The inquiry also heard from a convicted criminal who testified that, in the Fall of 1984, he was approached with an offer of $200,000 for his participation in a plot to bring down an Air India plane, and that he immediately informed both Vancouver police and the RCMP about the criminal conspiracy. Two former Vancouver police offers have also testified regarding their awareness that Sikh separatists were planning terrorist actions and their filing of reports with the RCMP and CSIS.

The day after the Bartleman revelations the Globe & Mail ran an article under the headline “Wiretap efforts hit red tape, Air-India probe hears” describing how it supposedly took five months for CSIS to get a wiretap warrant on Parmar. Even in this minor editorial decision the spin that the Canadian ruling class is seeking to apply to the Air India case is apparent. All of the emphasis is on supposed obstacles to policing rather than on the established facts that the Air India terrorists were under heavy surveillance, that their intentions were well known, and that much of the relevant evidence has been willfully concealed by government and security service representatives for two decades, if it was not destroyed in the immediate aftermath of the disaster.

A May 18 Globe editorial lamented that “two key anti-terror measures meant to protect Canadians from an imminent terrorist attack were allowed to lapse this winter” and went on to praise Public Safety Minister Stockwell Day’s announced intention to revive the measures which allow “preventive detention” and “compelled testimony before a judge”. Only two days earlier the same paper had editorialized that the “problems” with the RCMP made manifest in the Air India inquiry and in the case of Maher Arar would surely be solved now that the force’s previous commissioner Giuliano Zaccardelli has been forced to resign (after being caught in a public lie about the RCMP’s involvement in the case of Maher Arar).

The line that Air India was simply the result of conjunctural mistakes by the security services has also been advanced by Bob Rae, the one-time social democratic who last year failed in an attempt to win the leadership of the big business Liberal Party. In response to the Bartleman revelation, Rae said “I think what the public is hearing, in a very, perhaps an abrupt way, is what I think has been pretty clear to people who’ve studied this for a long time, and that is that there really was a problem of communication between different levels of government, different departments, different agencies, the RCMP and CSIS.”

Although the former social democrat does not spell it out, implicit in his interpretation is a call for “better” Canadian security and secret police forces.
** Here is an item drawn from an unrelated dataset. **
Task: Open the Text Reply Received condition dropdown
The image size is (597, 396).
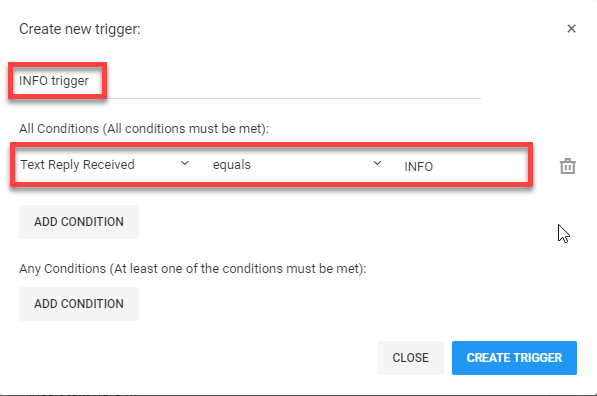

In this, Rae is remaining true to his NDP roots and the organization’s defining characteristic, its loyalty to Canadian capital and its state.

The lesson working people should draw from the ongoing inquiry is the opposite of that which Rae and the editorialists of the Globe & Mail want. For 22 years the police and intelligence forces have worked to conceal their culpability vis-à-vis the Air India disaster. That the response of the media and political establishment is to call for increased powers to those police and intelligence forces further underlines the extent to which democratic rights have no constituency among the ruling elite. Those rights can only be defended by the working class as part of a struggle for socialism.